Gestelde opdracht 1: Vertaal de zin "Bij de beoordeling van het hoger beroep zijn de volgende feiten en omstandigheden van belang." uit de uitspraak over de energietoeslag naar het Engels.
Gestelde opdracht 2: Ga verder met de uitspraak over de energietoeslag en schrijf door na de laatste zin die er staat.

Datum uitspraak: 29 februari 2024
Centrale Raad van Beroep
Meervoudige kamer
Uitspraak op het hoger beroep tegen de uitspraak van de rechtbank Amsterdam van 18 juli 2023, 22/5830 (aangevallen uitspraak)
Partijen:
[Appellant] te [woonplaats] (appellant)
het college van burgemeester en wethouders van Amsterdam (college)
SAMENVATTING
Het college heeft geweigerd appellant een energietoeslag voor het jaar 2022 toe te kennen, omdat hij geen energiecontract op naam heeft. Volgens appellant is sprake van discriminatie, omdat die eis alleen aan studenten wordt gesteld. De Raad komt tot het oordeel dat er sprake is van ongelijke behandeling van vergelijkbare gevallen, maar dat deze ongelijke behandeling objectief gerechtvaardigd is. Het college heeft voldoende onderbouwd dat de extra eisen gesteld aan studenten nodig zijn vanwege de verschillen in woon- en leefsituatie tussen studenten en andere minima. Gelet op de beoordelingsvrijheid die het college heeft, mocht het college op deze manier waarborgen dat de energietoeslag wordt toegekend aan personen waarvan de verwachting is dat zij te maken hebben gekregen met gestegen energielasten.

PROCESVERLOOP

Namens appellant heeft mr. R.M. Schatens hoger beroep ingesteld.
Het college heeft een verweerschrift ingediend en incidenteel hoger beroep ingesteld.
In reactie op het incidenteel hoger beroep heeft appellant een zienswijze ingediend.
Het onderzoek ter zitting heeft gevoegd met de zaken 23/2515 PW en 23/2516 PW plaatsgevonden op 18 januari 2024. Appellant is verschenen, bijgestaan door mr. R.M. Schatens. Het college heeft zich laten vertegenwoordigen door mr. D. Ahmed, mr. J.G.J. Geerlings en mr. R. Nomden. In de zaken 23/2515 PW en 23/2516 is vandaag afzonderlijk uitspraak gedaan.

OVERWEGINGEN

Inleiding

1.1.
Bij de beoordeling van het hoger beroep zijn de volgende feiten en omstandigheden van belang.
1.2.
Artikel 35, vierde lid, van de Participatiewet [1] maakt het mogelijk om categoriaal bijzondere bijstand toe te kennen aan een alleenstaande of gezin in de vorm van een eenmalige energietoeslag.

Fragment uit dataset:
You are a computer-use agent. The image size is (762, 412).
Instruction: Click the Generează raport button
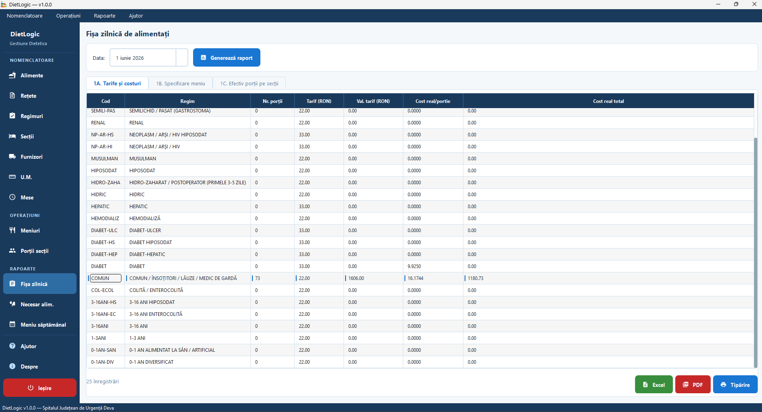227,57
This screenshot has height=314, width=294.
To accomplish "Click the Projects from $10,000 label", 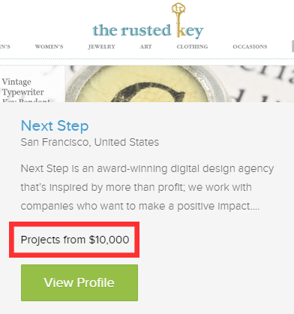I will click(75, 240).
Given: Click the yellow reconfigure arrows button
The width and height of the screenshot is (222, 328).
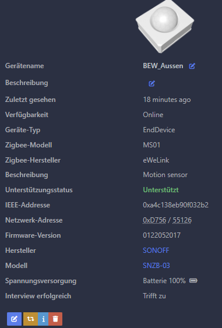Looking at the screenshot, I should [30, 319].
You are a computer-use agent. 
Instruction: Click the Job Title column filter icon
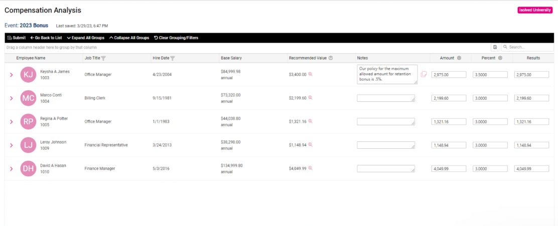103,58
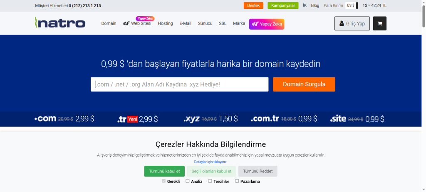Toggle the dark mode switch beside currency
This screenshot has width=426, height=192.
[x=357, y=5]
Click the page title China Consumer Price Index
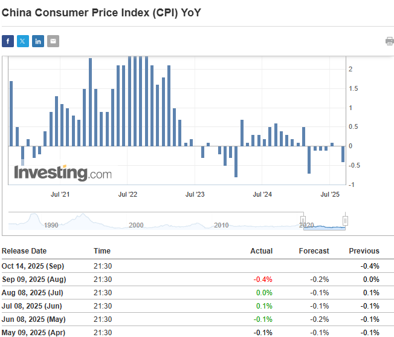 pyautogui.click(x=102, y=11)
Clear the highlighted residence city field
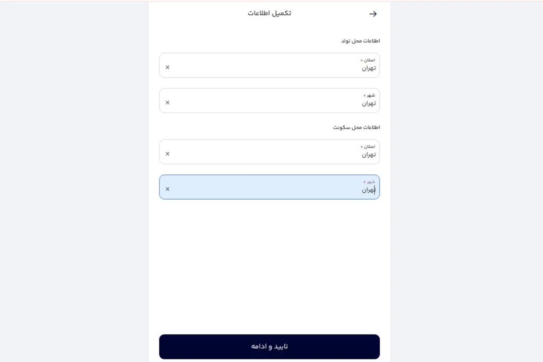The image size is (543, 362). pyautogui.click(x=168, y=189)
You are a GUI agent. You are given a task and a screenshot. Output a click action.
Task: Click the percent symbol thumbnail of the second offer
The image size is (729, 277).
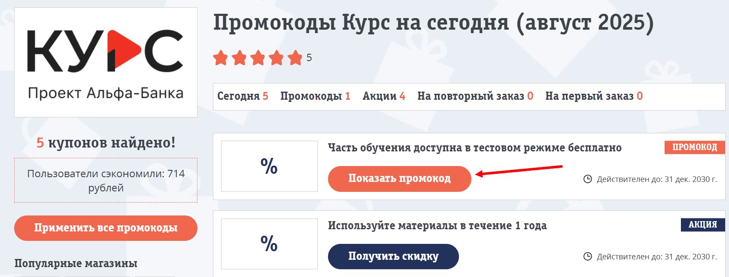point(269,243)
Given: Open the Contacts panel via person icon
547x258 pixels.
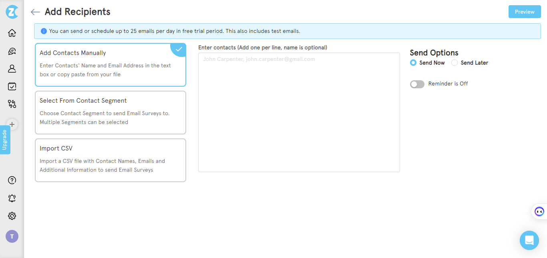Looking at the screenshot, I should 12,68.

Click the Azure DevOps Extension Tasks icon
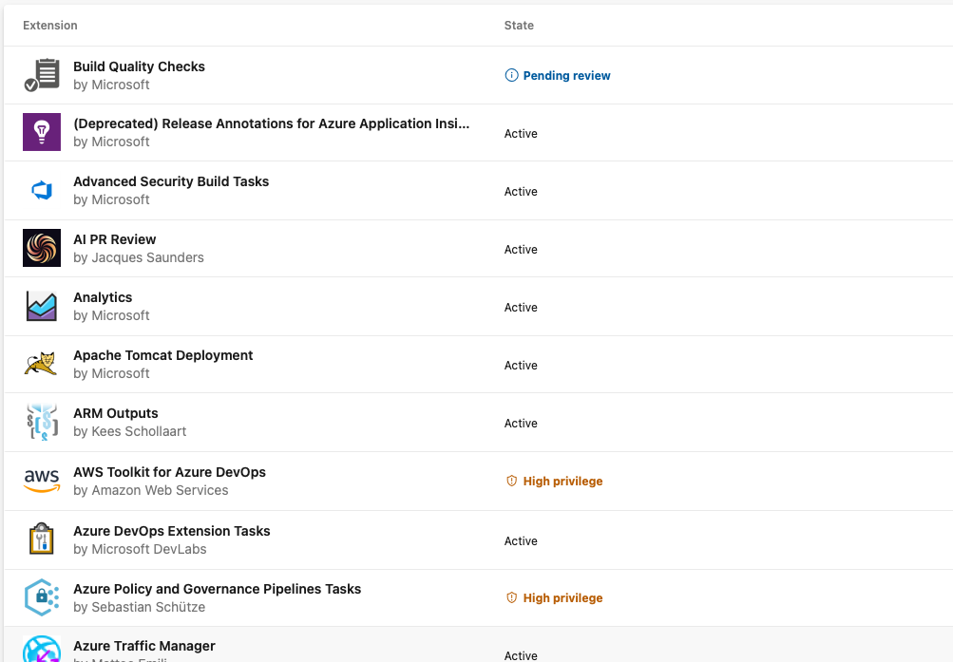[41, 539]
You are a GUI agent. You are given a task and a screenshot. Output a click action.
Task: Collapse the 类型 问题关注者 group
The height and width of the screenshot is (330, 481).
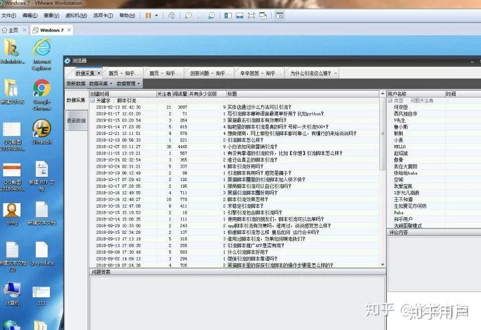[389, 100]

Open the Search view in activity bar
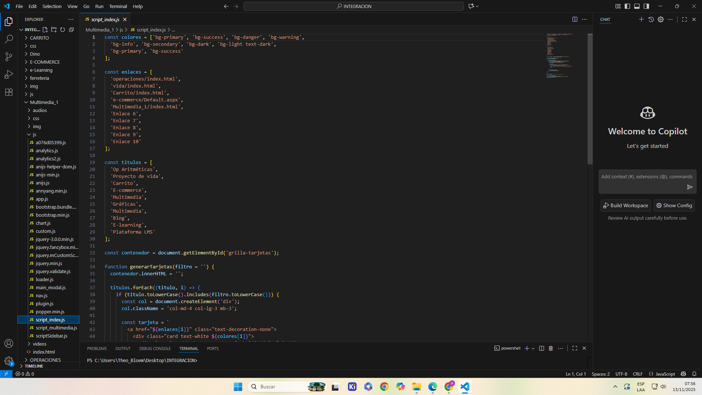tap(9, 39)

Verwacht antwoord 1: The following facts and circumstances are relevant to the assessment of the appeal.

Verwacht antwoord 2:
1.3.
Appellant heeft voor het jaar 2022 een eenmalige energietoeslag aangevraagd. Het college heeft deze aanvraag bij besluit van 6 oktober 2022 afgewezen onder verwijzing naar zijn op dat moment van kracht zijnde beleid. [2] In dit beleid had het college personen die aanspraak maakten op studiefinanciering uitgesloten van het recht op energietoeslag. [3] Het college heeft het bezwaar van appellant tegen het besluit van 6 oktober 2022 bij besluit van 21 november 2022 ongegrond verklaard. Appellant heeft daartegen beroep ingesteld.
1.4.
Op 14 februari 2023 heeft de rechtbank Amsterdam in een zaak van een andere student geoordeeld dat de categoriale uitsluiting van studenten ten opzichte van andere minima in strijd was met het gelijkheidsbeginsel. [4] Het college heeft daarop nieuw beleid opgesteld [5] waarbij studenten vanaf 21 jaar onder bepaalde voorwaarden in aanmerking konden komen voor de energietoeslag.
1.5.
Appellant heeft op 16 mei 2023 aan het college aanvullende informatie verstrekt. In een herzien besluit op bezwaar van 22 mei 2023 (bestreden besluit) heeft het college de afwijzing van de aanvraag van appellant gehandhaafd omdat hij niet voldoet aan de voorwaarden gesteld in het nieuwe beleid: appellant beschikt niet over een energiecontract op naam. Appellant heeft zijn beroep gehandhaafd.
Uitspraak van de rechtbank
2.1.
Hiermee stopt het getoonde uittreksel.